Texas Tragedy, Part 2
Most staff meetings have a certain level of tension. Someone didn't do a report. The boss has some unpopular news to deliver. You end up sitting beside the one team member you really don't like. Well, what I'm going to describe takes tension to a whole new level.
We were in a discussion about mental health on campus, and the topic of school shooters came up. Working at a University, we understand that these are times when young people are growing, developing, and are experiencing new levels of freedom. When all of that is mixed with access to firearms and weapons, we have to be prepared for violence on campus. One of my work responsibilities was sitting on the "Emergency Operations Team" and we did table top exercises to get ready for possible emergencies like campus shooters.

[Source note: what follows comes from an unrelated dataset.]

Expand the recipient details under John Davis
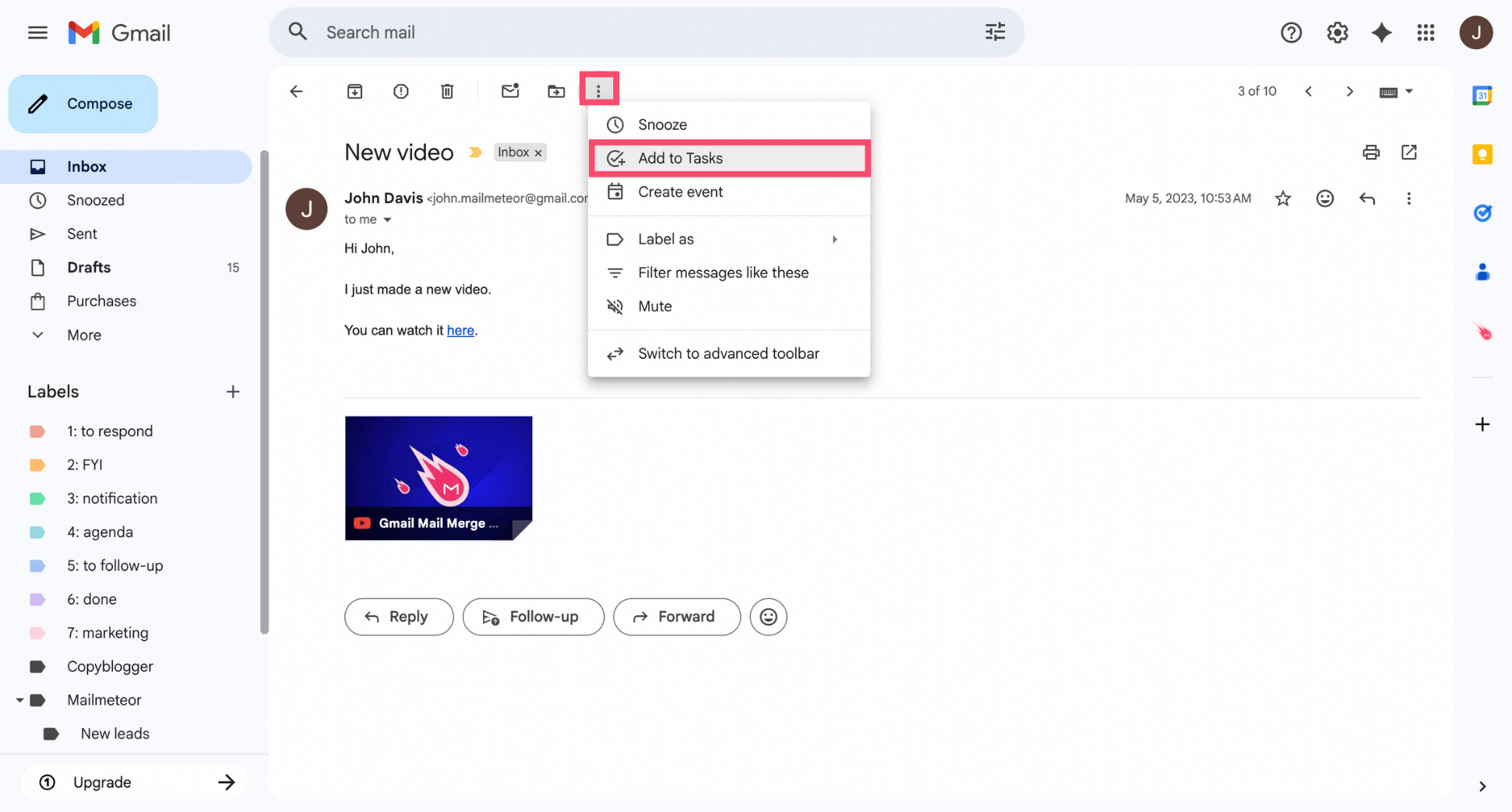The width and height of the screenshot is (1512, 812). [387, 220]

During our meeting, one of our colleagues, let's call her Amy, stated that while there are many factors around mass shooters, the common thread in most (not all cases) is that they are white men. After a quick bit of nervous energy, another colleague, let's call her Susan, shifted the attention to other factors. Not satisfied with this, Amy repeated herself and made it apparent that she wasn't going to let this go. This tennis match went on for quite some while until ultimately Amy said she was getting upset because we were overlooking the obvious reality...and then she got up and left.
While those moments were terribly awkward...I believe Amy had a point. These are just a few people that have completed mass shootings in America. There are plenty missing; however, the fact remains that many of them are. In regards to the shooter at the Texas school, we have another white male behind the trigger. Are we avoiding a problem by ignoring this seemingly obvious fact?